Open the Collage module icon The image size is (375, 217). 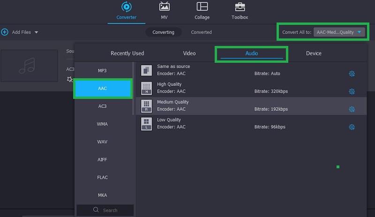(x=202, y=7)
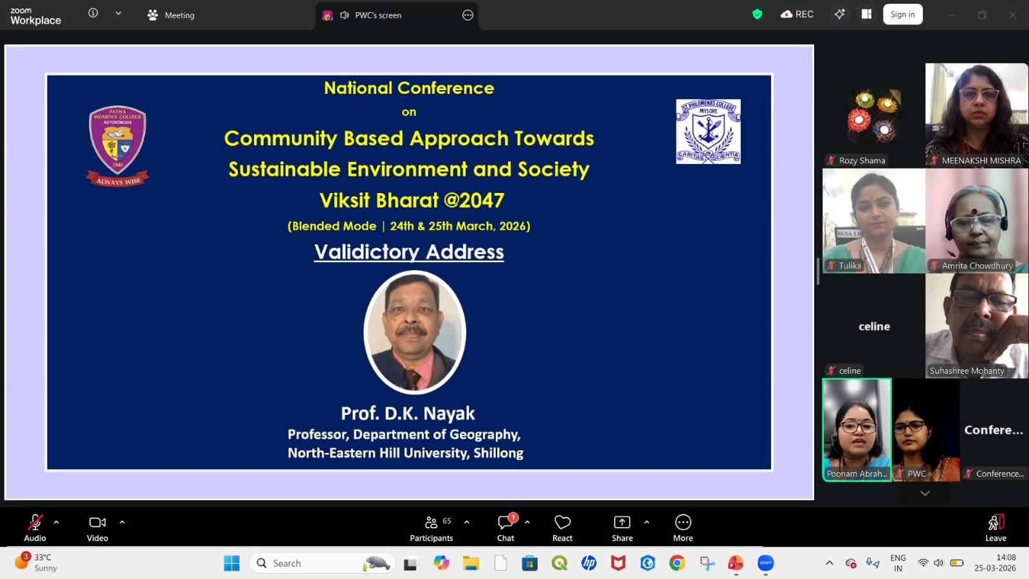Open the React emoji menu
The image size is (1029, 579).
[562, 528]
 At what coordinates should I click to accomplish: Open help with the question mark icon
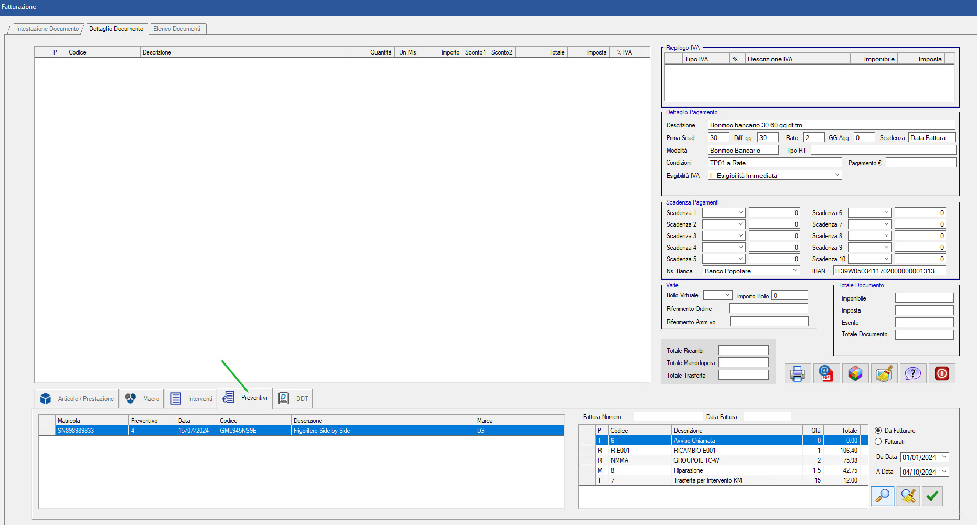coord(912,373)
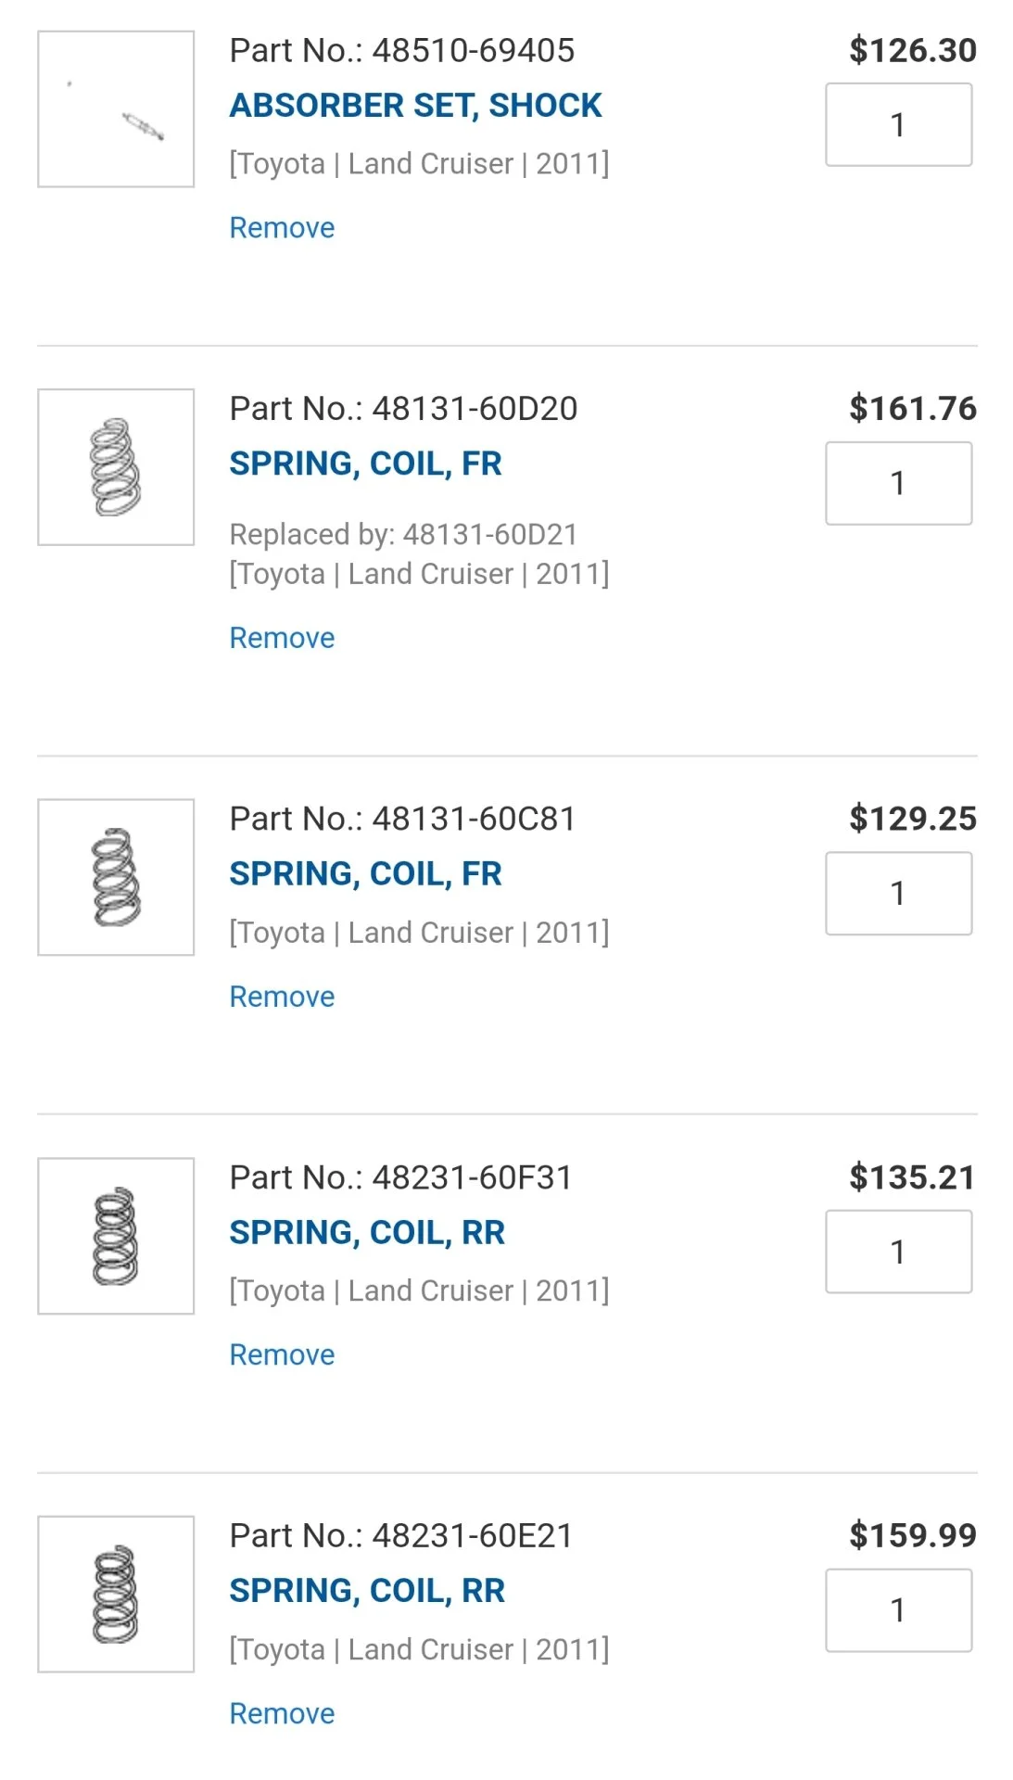This screenshot has width=1013, height=1780.
Task: Edit quantity field for the $159.99 spring
Action: [898, 1609]
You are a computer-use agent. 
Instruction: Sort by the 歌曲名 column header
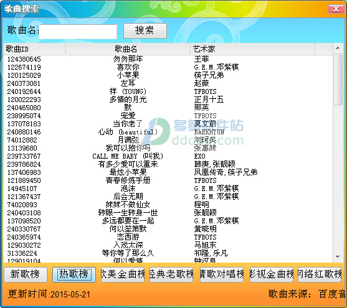pos(128,49)
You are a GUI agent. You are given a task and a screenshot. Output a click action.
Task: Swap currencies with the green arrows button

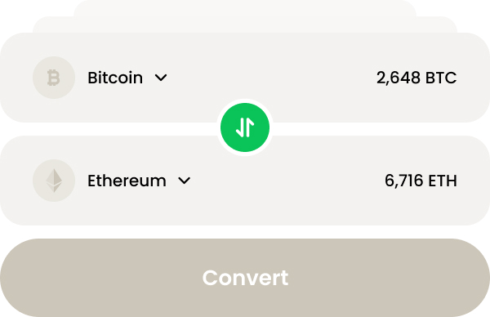(x=245, y=127)
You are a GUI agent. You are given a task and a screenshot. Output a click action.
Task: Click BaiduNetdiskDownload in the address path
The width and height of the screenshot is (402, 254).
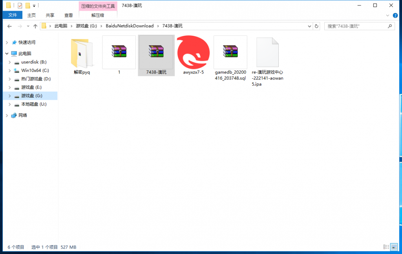(x=130, y=26)
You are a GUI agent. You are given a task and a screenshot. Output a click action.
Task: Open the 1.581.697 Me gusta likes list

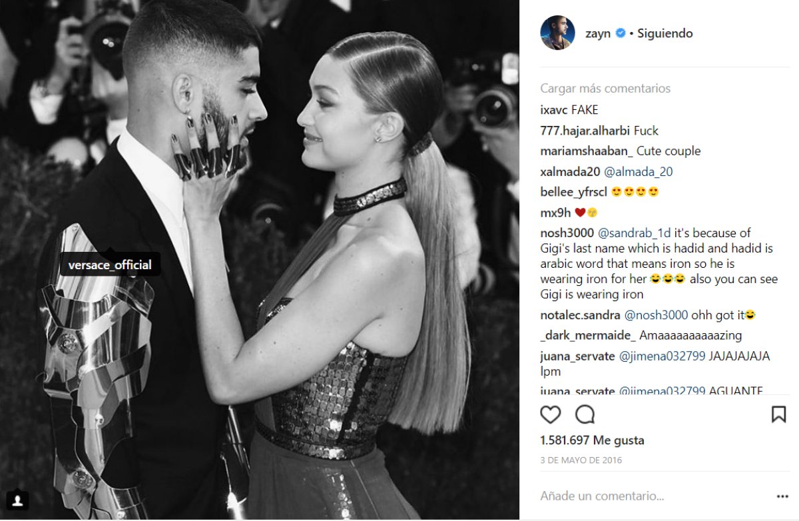coord(592,440)
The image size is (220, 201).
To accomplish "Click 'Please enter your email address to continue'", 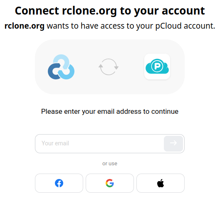I will (110, 111).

**Your instructions**
Within the listing above, print exactly the stretch beginning at the line that contains "Task: Swap currencies" and finishing at the line that contains "Task: Click BaiduNetdiskDownload", ends kept, pictures left out, and nothing more.

**Result of the exercise**
Task: Swap currencies with the green arrows button

(x=245, y=127)
You are a GUI agent. You are given a task and a screenshot. Output a click action.
Task: Click BaiduNetdiskDownload in the address path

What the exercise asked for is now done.